(STATED EXERCISE) Repeat each of the following entries word for word, keeping their original order.

'''

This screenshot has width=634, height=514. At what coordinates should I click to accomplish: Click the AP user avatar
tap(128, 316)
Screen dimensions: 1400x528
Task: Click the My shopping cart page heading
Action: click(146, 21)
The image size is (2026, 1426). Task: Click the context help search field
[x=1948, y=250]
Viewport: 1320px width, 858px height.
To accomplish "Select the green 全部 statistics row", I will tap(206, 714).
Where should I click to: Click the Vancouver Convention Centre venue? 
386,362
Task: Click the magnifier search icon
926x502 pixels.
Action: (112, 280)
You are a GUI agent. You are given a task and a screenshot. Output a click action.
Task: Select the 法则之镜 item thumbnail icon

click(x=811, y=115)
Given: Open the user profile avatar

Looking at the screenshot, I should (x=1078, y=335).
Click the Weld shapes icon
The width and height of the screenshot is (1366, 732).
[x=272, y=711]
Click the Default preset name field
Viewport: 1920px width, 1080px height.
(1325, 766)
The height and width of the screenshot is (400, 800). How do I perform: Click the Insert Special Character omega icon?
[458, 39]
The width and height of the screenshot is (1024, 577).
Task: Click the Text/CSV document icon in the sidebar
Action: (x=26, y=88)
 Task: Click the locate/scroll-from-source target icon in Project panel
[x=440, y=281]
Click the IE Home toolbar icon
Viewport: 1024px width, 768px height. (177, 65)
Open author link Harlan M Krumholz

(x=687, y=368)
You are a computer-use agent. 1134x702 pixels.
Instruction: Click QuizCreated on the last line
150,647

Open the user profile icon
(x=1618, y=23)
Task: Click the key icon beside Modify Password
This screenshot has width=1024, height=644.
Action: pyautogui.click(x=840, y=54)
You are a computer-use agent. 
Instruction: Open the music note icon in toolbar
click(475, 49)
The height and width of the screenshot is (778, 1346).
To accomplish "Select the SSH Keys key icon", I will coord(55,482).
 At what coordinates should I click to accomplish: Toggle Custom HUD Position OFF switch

'''

(RESPONSE)
This screenshot has width=634, height=514. At what coordinates should I click to accomplish: Click the AP user avatar
tap(128, 316)
Screen dimensions: 1400x528
Task: Click the My shopping cart page heading
Action: click(146, 21)
The image size is (2026, 1426). Task: Click the context help search field
[x=1948, y=250]
Viewport: 1320px width, 858px height.
To accomplish "Select the green 全部 statistics row", I will tap(206, 714).
Where should I click to: Click the Vancouver Convention Centre venue? 
386,362
Task: Click the magnifier search icon
926x502 pixels.
Action: (112, 280)
You are a GUI agent. You are given a task and a screenshot. Output a click action.
Task: Select the 法则之镜 item thumbnail icon

click(x=811, y=115)
Given: Open the user profile avatar

Looking at the screenshot, I should (x=1078, y=335).
Click the Weld shapes icon
The width and height of the screenshot is (1366, 732).
[x=272, y=711]
Click the Default preset name field
Viewport: 1920px width, 1080px height.
(1325, 766)
The height and width of the screenshot is (400, 800). How do I perform: Click the Insert Special Character omega icon?
[458, 39]
The width and height of the screenshot is (1024, 577).
Task: Click the Text/CSV document icon in the sidebar
Action: (x=26, y=88)
 Task: Click the locate/scroll-from-source target icon in Project panel
[x=440, y=281]
Click the IE Home toolbar icon
Viewport: 1024px width, 768px height. (177, 65)
Open author link Harlan M Krumholz

(x=687, y=368)
You are a computer-use agent. 1134x702 pixels.
Instruction: Click QuizCreated on the last line
150,647

Open the user profile icon
(x=1618, y=23)
Task: Click the key icon beside Modify Password
This screenshot has width=1024, height=644.
Action: pyautogui.click(x=840, y=54)
You are a computer-use agent. 
Instruction: Open the music note icon in toolbar
click(475, 49)
The height and width of the screenshot is (778, 1346).
To accomplish "Select the SSH Keys key icon", I will coord(55,482).
 At what coordinates should I click to accomplish: Toggle Custom HUD Position OFF switch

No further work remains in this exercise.